Source material —
-------------------------

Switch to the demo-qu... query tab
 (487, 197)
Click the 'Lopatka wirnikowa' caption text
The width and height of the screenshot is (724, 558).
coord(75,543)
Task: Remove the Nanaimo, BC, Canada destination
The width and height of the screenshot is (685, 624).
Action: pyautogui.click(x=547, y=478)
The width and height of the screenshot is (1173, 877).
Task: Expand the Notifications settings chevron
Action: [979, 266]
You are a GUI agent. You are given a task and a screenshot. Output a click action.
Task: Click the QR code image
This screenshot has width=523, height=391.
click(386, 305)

-------------------------

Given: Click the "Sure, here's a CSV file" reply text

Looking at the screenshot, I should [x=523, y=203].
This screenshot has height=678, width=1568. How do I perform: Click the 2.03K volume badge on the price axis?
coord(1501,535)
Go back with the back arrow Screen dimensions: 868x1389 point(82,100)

-------------------------

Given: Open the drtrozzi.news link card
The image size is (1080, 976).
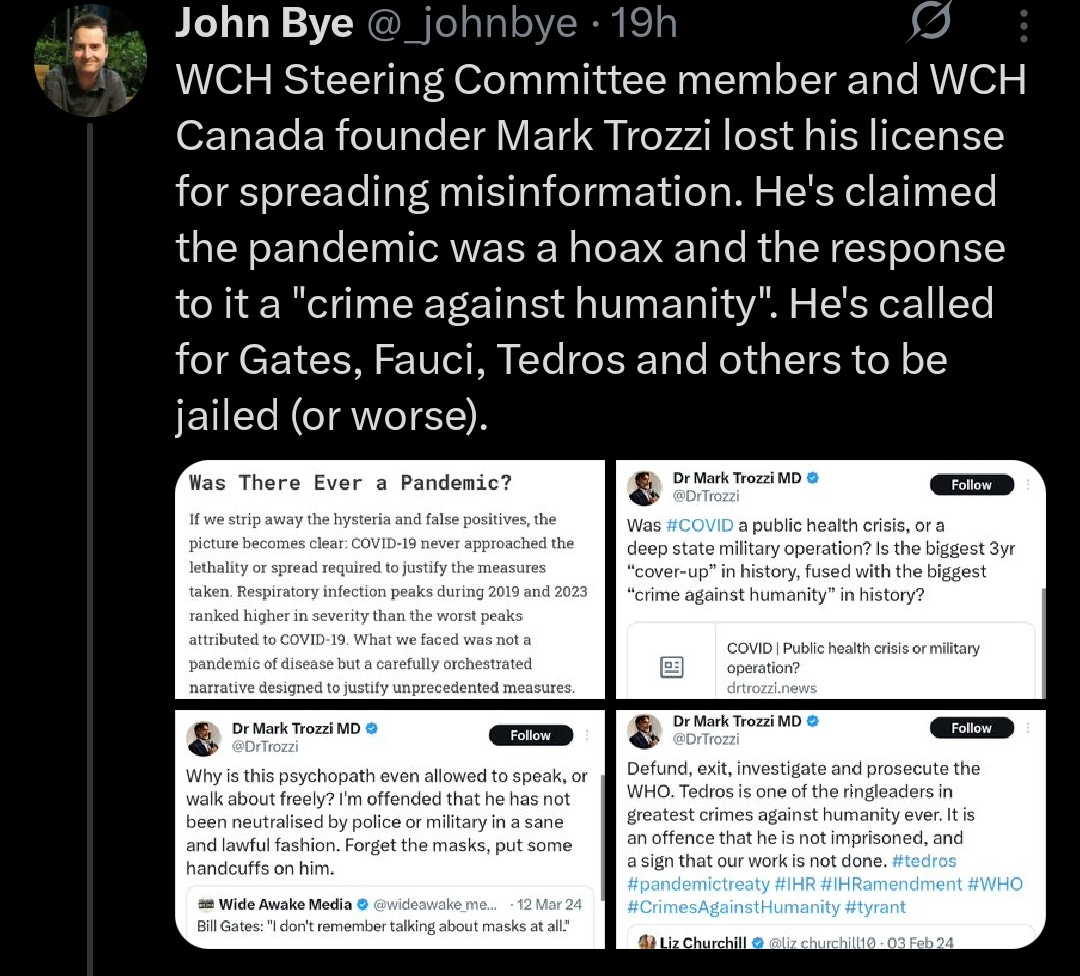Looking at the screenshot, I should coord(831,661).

-------------------------

What you have to do —
Everything above from the line containing "This screenshot has height=678, width=1568." down to the line containing "Go back with" is to be transcribed exactly, with both of those lines included and nothing else added.

Answer to this task —
This screenshot has height=678, width=1568. How do I perform: Click the 2.03K volume badge on the price axis?
coord(1501,535)
Go back with the back arrow Screen dimensions: 868x1389 point(82,100)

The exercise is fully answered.